Stated problem -
Answer these questions using the forum thread below about the Moebius Chrysler model.
(a) What did philo426 use for the trim?
(b) What wheels does 71 Charger 500 wish to find?
(c) What does Rondo think the "300" originally referred to?

Text to read -

# Moebius Chrysler 399



## philo426 (Mar 4, 2009)

just finishing up.


----------



## CorvairJim (Dec 16, 2011)

That looks great! But a "399"??? Someone paid WAY over sticker fo this one - they usually went out the door at "300"!


----------



## Xenodyssey (Aug 27, 2008)

I was wondering when we were going to see a build of one of these. Yours came out great. Bare metal foil for the trim?


----------



## philo426 (Mar 4, 2009)

Yep Bare metal foil!


----------



## 71 Charger 500 (Jan 27, 2011)

I just picked up two of these and as soon as my glasses arrive I'm gonna rip one open and check it out! You did a nice job on yours. I'm thinking maybe white and black for mine. Now if I could find a nice set of Kelsey Hayes wire wheels!


----------



## Rondo (Jul 23, 2010)

CorvairJim said:


> That looks great! But a "399"??? Someone paid WAY over sticker fo this one - they usually went out the door at "300"!


LOL, I think the "300" originally referred to the horsepower rating so I just figured this one had a little extra under the hood. :dude: Or fat fingered typing. 

Looks great either way. I'm surprised the box art doesn't show the engine. The AMT 300 Hemi was real nice and it looks like this kit raises the ante again.


----------



## philo426 (Mar 4, 2009)

Yeah I was in too much of a hurry!


----------



## philo426 (Mar 4, 2009)




----------



## scottnkat (May 11, 2006)

nice job on that!


----------



## philo426 (Mar 4, 2009)

Thanks!


----------

Collected data -
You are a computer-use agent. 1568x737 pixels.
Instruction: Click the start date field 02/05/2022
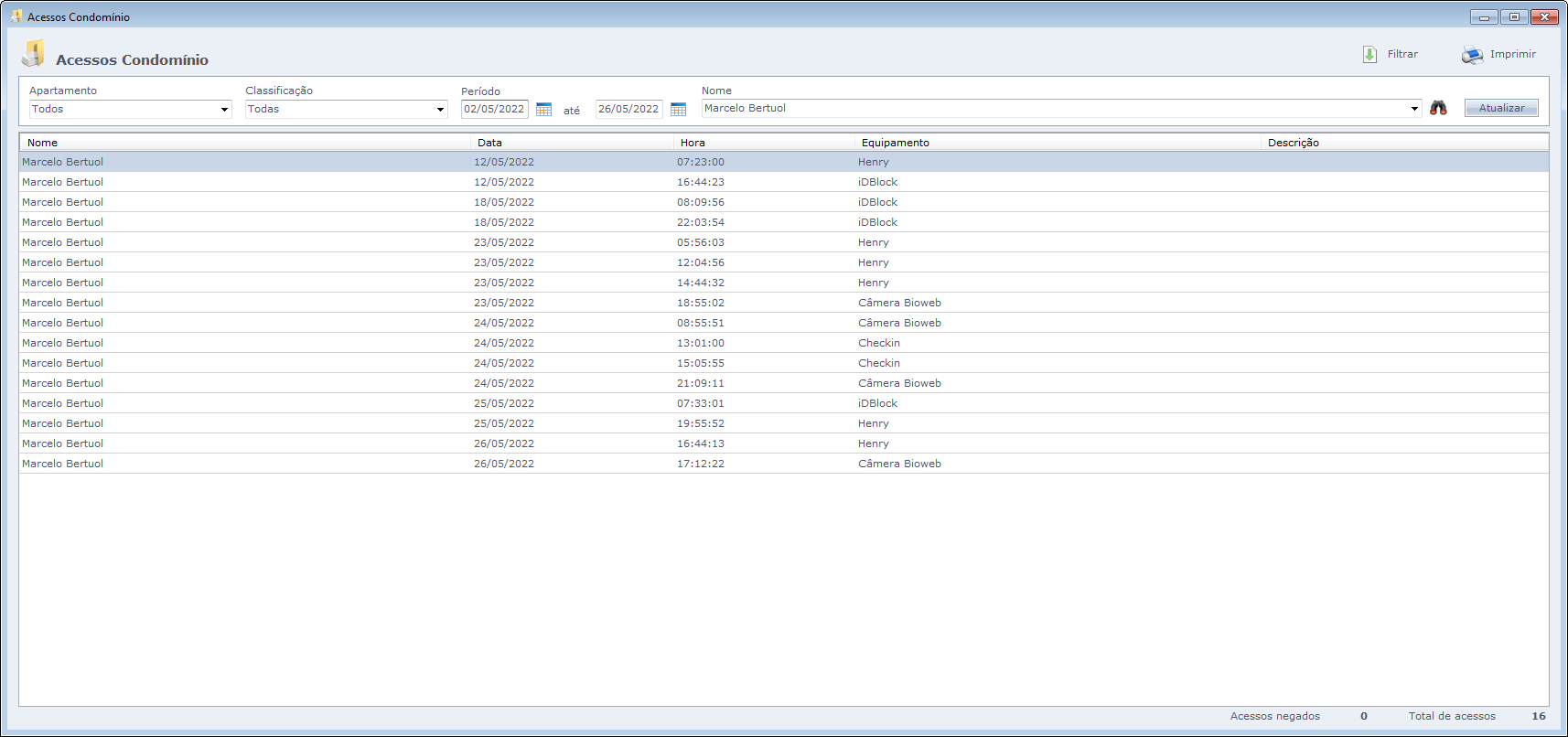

Response to the exercise -
(a) Bare metal foil
(b) A set of Kelsey Hayes wire wheels
(c) The horsepower rating